Mais pendant ce court laps de temps, ils brûlent des tonnes de carburant. Les neuf moteurs de la Falcon 9 brûlent du carburant RP-1, qui est une version raffinée du kérosène semblable au kérosène. Comme il s'agit d'un combustible fossile, il produit du dioxyde de carbone, un gaz à effet de serre, dans ses gaz d'échappement. Les chercheurs ont constaté que la quantité de dioxyde de carbone émise lorsque la fusée monte d'un kilomètre dans la mésosphère est équivalente à celle contenue dans 26 kilomètres cubes d'air ambiant à cette même altitude.
Un autre aspect du vol d'une fusée est l'effet de la chaleur et de la pression du panache d'échappement sur l'air environnant. Les chercheurs ont constaté que cela peut chauffer directement l'atmosphère, éventuellement affecter l'ozone, et produire des oxydes d'azote, des polluants nocifs pour la santé humaine. Actuellement, ces oxydes d'azote gazeux créés sous des températures élevées à des altitudes plus basses sont emportés par les vents en altitude, de sorte que les impacts sont temporaires à des altitudes plus élevées. Mais les scientifiques craignent que l'augmentation prévue des voyages en fusée à l'avenir n'ait un effet cumulatif.

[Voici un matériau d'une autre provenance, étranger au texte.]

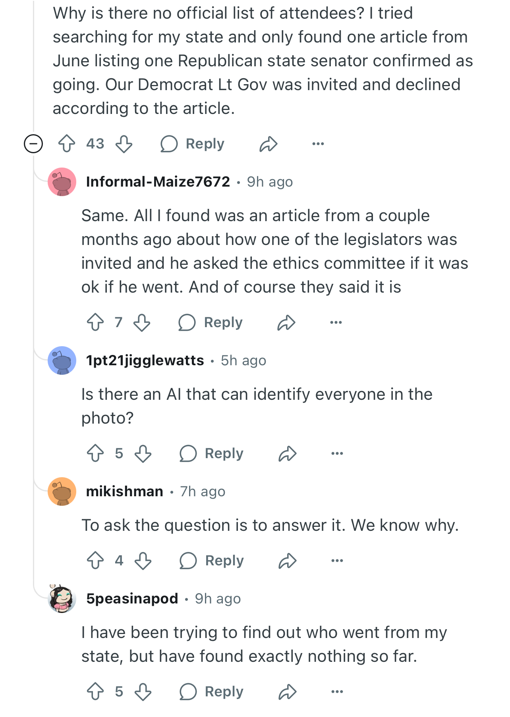The height and width of the screenshot is (717, 510).
Task: Downvote mikishman's comment
Action: tap(143, 561)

Blue Origin prévoit d'effectuer son cinquième vol habité vers les confins de l'espace dans les prochaines semaines, après avoir lancé sa fusée réutilisable New Shepard en mars. Sa première mission de lancement d'êtres humains dans l'espace remonte à juillet, lorsque Bezos et son frère étaient passagers à bord. Pendant ce temps, Virgin Galactic a déclaré qu'elle prévoyait d'augmenter le nombre de vols touristiques l'année prochaine, dans le but d'envoyer des clients dans l'espace trois fois par mois avec sa fusée réutilisable. SpaceX continue d'effectuer des lancements réguliers pour mettre ses satellites Starlink en orbite.
Ces résultats suggèrent qu'il est nécessaire d'étudier davantage la réaction de l'atmosphère à toutes les altitudes et de prendre en compte la conception future des moteurs de fusées et des carburants de remplacement afin de minimiser leur impact. Selon les auteurs de l'étude, l'un des changements possibles consiste à utiliser de l'hydrogène liquide au lieu du kérosène afin d'éliminer les émissions de carbone, bien que cette solution comporte son propre lot de difficultés, car le carburant est très froid et difficile à manipuler.
Mais les chercheurs rappellent que les fusées du passé, comme les moteurs principaux des navettes spatiales et les étages supérieurs des fusées lunaires Saturn V, utilisaient ce combustible avec beaucoup de succès. « Depuis des décennies, les fusées transportent des personnes et des marchandises hors de la planète ; il est maintenant temps de réfléchir à ce qu'elles laissent derrière elles », ont conclu les chercheurs.